Philip Danforth Armour




Philip Danforth Armour, Sr. (16 May 1832 – 6 January 1901) was an American meatpacking industrialist who founded the Chicago-based firm of Armour & Company. Born on an upstate New York farm, he made $8000 in the California gold rush, 1852-56. He opened a wholesale grocery business in Cincinnati, then moved it to Milwaukee. He made millions selling meat to the United States Army during the Civil War. In 1875 he moved his based to Chicago. Armour's innovations including bringing live hogs to the metropolis for slaughter, inventing an assembly line system for the dis-assembly of hogs, canning the product, economy of scale and efficiency in detail. He systematically utilized waste products, boasting that he made use of "everything but the squeal". The introduction of refrigerated rail cars opened a national market for him and competitors such as Gustavus Swift.
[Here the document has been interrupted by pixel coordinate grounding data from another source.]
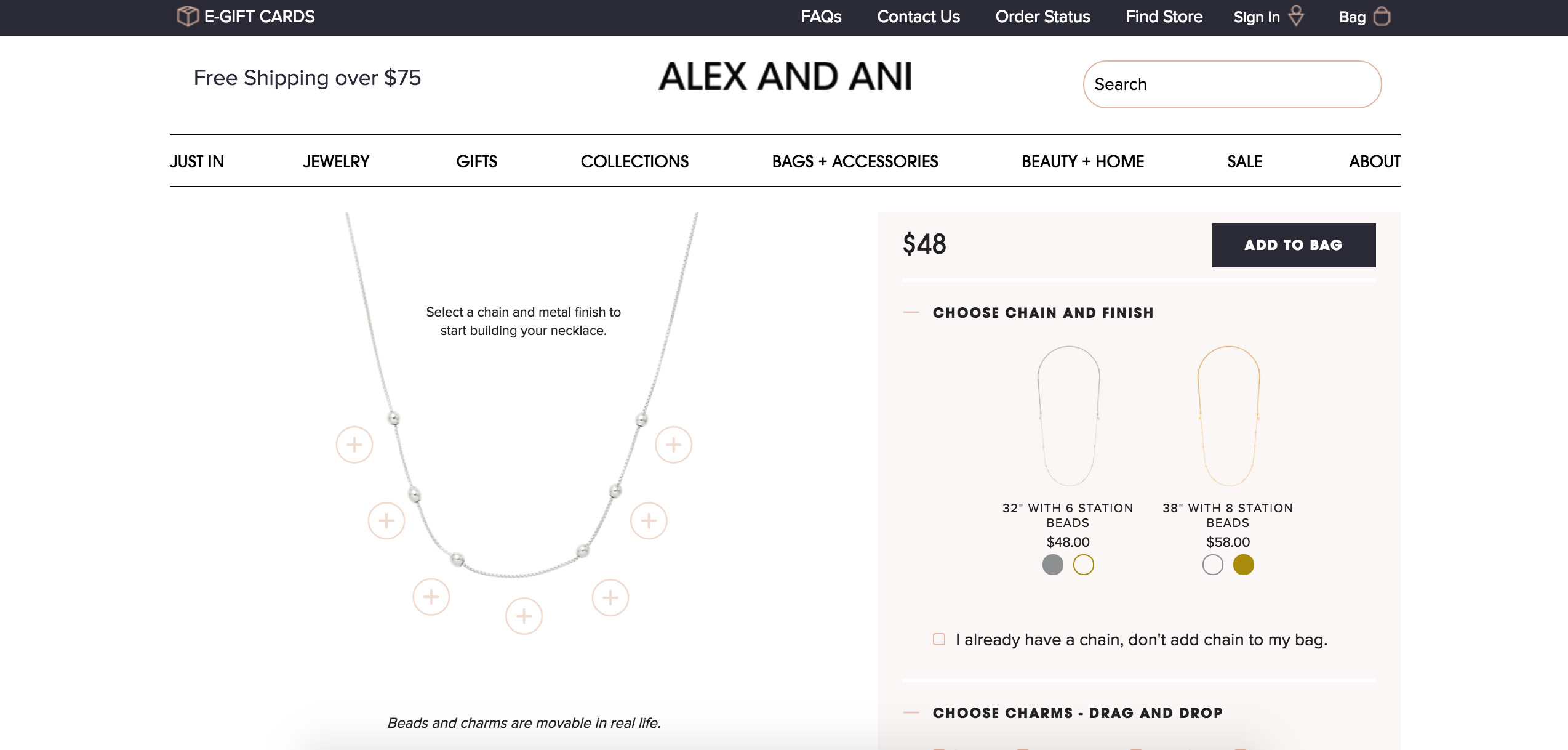Click the E-Gift Cards box icon
The image size is (1568, 750).
pyautogui.click(x=187, y=16)
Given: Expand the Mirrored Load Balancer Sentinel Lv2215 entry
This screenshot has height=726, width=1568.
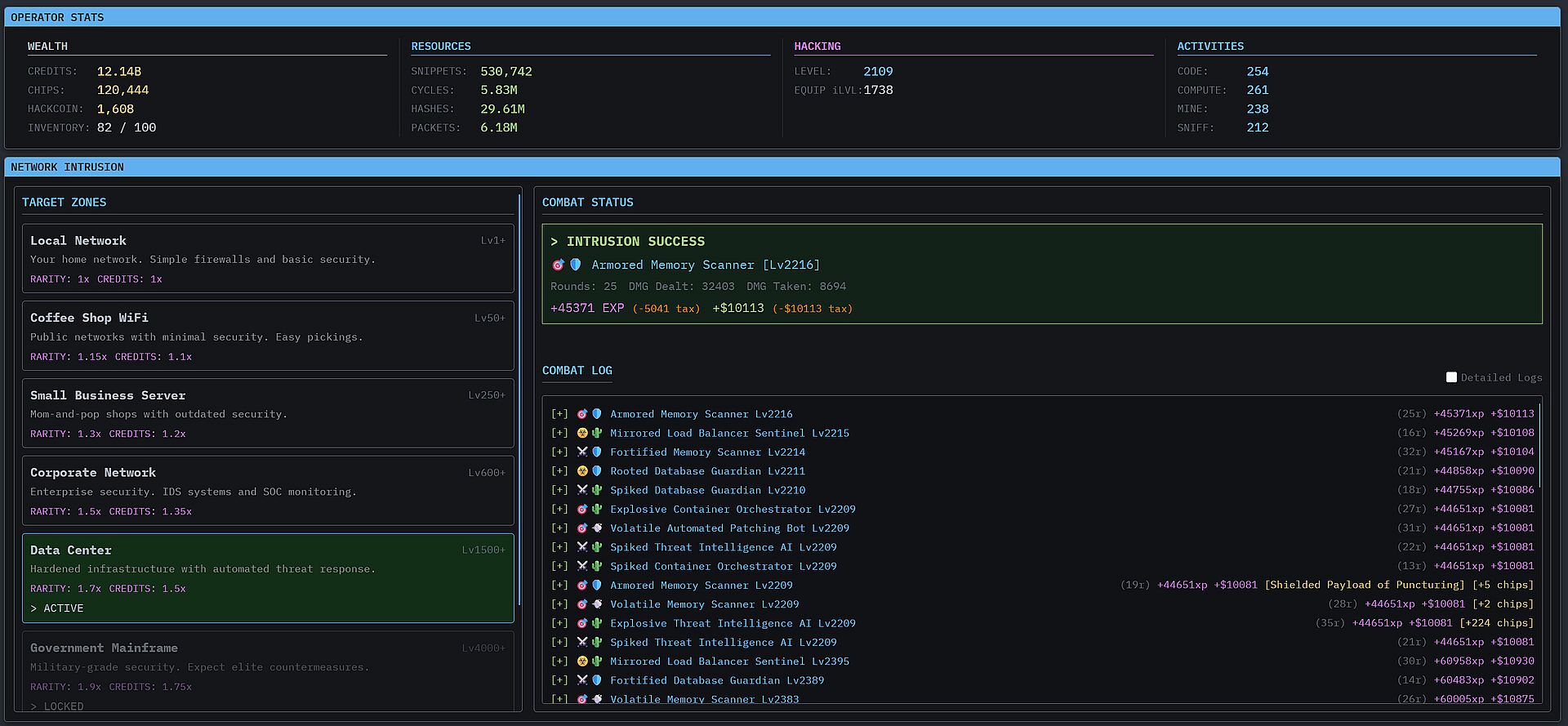Looking at the screenshot, I should 559,433.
Armour expanded into banking and speculation on the futures market for pork and wheat by 1900, his plants employed 15,000 workers; his own wealth was in the range of $50 million. The urgent Army need for meat during the Spanish–American War of 1898 led to highly publicized complaints about "emballed beef." Armour retired from business in 1899, and devoted himself for to philanthropy in the Chicago area, including local cost housing for industrial workers, and the major institution of higher education, the Armour Institute of Technology.